─── Dataset excerpts

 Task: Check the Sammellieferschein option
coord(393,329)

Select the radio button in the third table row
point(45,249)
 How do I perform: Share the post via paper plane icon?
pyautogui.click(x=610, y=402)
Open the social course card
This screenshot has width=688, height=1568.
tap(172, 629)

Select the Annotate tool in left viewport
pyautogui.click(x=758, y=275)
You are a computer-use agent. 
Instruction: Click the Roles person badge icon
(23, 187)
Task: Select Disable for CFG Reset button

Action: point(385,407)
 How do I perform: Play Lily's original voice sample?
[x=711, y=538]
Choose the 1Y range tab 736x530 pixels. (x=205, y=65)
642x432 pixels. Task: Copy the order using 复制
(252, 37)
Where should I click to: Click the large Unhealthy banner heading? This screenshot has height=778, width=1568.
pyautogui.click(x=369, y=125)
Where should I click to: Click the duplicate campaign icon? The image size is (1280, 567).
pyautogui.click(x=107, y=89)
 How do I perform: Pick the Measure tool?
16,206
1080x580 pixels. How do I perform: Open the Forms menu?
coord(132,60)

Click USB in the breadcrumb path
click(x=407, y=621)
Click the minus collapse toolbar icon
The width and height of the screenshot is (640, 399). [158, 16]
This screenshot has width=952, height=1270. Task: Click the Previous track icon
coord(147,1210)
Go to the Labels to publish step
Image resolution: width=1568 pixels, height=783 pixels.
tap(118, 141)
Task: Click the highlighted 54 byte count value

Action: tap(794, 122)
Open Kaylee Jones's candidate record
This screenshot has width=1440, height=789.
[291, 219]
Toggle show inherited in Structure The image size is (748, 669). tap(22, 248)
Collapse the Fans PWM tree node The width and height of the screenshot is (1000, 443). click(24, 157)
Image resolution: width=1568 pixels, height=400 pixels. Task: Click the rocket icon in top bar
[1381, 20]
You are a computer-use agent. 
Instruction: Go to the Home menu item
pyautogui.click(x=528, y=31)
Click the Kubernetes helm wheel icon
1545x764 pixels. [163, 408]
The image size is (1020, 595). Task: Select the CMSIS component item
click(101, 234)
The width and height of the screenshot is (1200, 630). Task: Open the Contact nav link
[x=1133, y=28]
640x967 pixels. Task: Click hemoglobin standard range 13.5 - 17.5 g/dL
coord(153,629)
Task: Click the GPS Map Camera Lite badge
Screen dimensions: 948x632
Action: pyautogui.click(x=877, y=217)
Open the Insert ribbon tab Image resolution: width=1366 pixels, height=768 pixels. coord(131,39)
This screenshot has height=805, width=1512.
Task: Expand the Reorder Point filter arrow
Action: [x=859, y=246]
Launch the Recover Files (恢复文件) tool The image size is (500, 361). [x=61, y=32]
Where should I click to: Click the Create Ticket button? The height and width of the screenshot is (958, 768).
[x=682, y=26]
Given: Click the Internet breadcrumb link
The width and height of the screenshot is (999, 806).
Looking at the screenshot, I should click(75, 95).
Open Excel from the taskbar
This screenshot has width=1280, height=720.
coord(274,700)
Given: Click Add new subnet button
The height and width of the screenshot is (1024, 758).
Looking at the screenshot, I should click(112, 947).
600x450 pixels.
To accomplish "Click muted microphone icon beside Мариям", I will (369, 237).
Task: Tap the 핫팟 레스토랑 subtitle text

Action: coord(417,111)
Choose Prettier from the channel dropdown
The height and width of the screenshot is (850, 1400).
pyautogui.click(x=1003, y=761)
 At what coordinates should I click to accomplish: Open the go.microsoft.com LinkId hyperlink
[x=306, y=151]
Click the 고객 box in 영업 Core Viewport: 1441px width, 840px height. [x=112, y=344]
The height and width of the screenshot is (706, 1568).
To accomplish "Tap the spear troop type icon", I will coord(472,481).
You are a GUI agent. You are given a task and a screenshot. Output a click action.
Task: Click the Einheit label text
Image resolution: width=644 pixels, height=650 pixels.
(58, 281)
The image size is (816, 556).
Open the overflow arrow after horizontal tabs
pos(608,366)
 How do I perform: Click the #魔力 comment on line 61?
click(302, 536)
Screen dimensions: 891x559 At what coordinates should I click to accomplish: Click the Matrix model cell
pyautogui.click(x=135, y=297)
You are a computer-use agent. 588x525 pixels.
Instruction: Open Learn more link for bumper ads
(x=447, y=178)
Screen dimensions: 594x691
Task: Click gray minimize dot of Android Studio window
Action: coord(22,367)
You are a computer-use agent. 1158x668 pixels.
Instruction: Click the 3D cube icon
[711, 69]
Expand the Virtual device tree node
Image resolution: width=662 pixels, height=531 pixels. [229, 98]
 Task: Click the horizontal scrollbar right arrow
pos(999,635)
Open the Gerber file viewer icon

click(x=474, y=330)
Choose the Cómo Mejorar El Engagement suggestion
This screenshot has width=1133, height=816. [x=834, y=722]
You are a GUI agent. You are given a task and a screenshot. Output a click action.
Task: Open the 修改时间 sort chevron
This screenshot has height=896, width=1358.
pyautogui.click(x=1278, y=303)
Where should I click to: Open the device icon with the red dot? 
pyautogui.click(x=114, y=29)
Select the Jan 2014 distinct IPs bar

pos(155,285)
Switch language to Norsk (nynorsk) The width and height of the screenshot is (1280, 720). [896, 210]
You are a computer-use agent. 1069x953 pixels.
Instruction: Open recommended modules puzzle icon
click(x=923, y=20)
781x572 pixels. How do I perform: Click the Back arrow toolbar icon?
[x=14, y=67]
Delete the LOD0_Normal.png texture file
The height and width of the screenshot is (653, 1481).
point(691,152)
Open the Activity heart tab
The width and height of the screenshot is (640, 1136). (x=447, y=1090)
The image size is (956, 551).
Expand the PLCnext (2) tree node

──────

▸ **What you should do**
Update the rows from the line with "Choose the Cómo" through the last row, changing "Expand" to "Unfold" and leaving everything else as it is.

▸ **Solution to this problem**
Choose the Cómo Mejorar El Engagement suggestion
This screenshot has width=1133, height=816. [x=834, y=722]
You are a GUI agent. You are given a task and a screenshot. Output a click action.
Task: Open the 修改时间 sort chevron
This screenshot has height=896, width=1358.
pyautogui.click(x=1278, y=303)
Where should I click to: Open the device icon with the red dot? 
pyautogui.click(x=114, y=29)
Select the Jan 2014 distinct IPs bar

pos(155,285)
Switch language to Norsk (nynorsk) The width and height of the screenshot is (1280, 720). [896, 210]
You are a computer-use agent. 1069x953 pixels.
Instruction: Open recommended modules puzzle icon
click(x=923, y=20)
781x572 pixels. How do I perform: Click the Back arrow toolbar icon?
[x=14, y=67]
Delete the LOD0_Normal.png texture file
The height and width of the screenshot is (653, 1481).
point(691,152)
Open the Activity heart tab
The width and height of the screenshot is (640, 1136). (x=447, y=1090)
The image size is (956, 551).
Unfold the PLCnext (2) tree node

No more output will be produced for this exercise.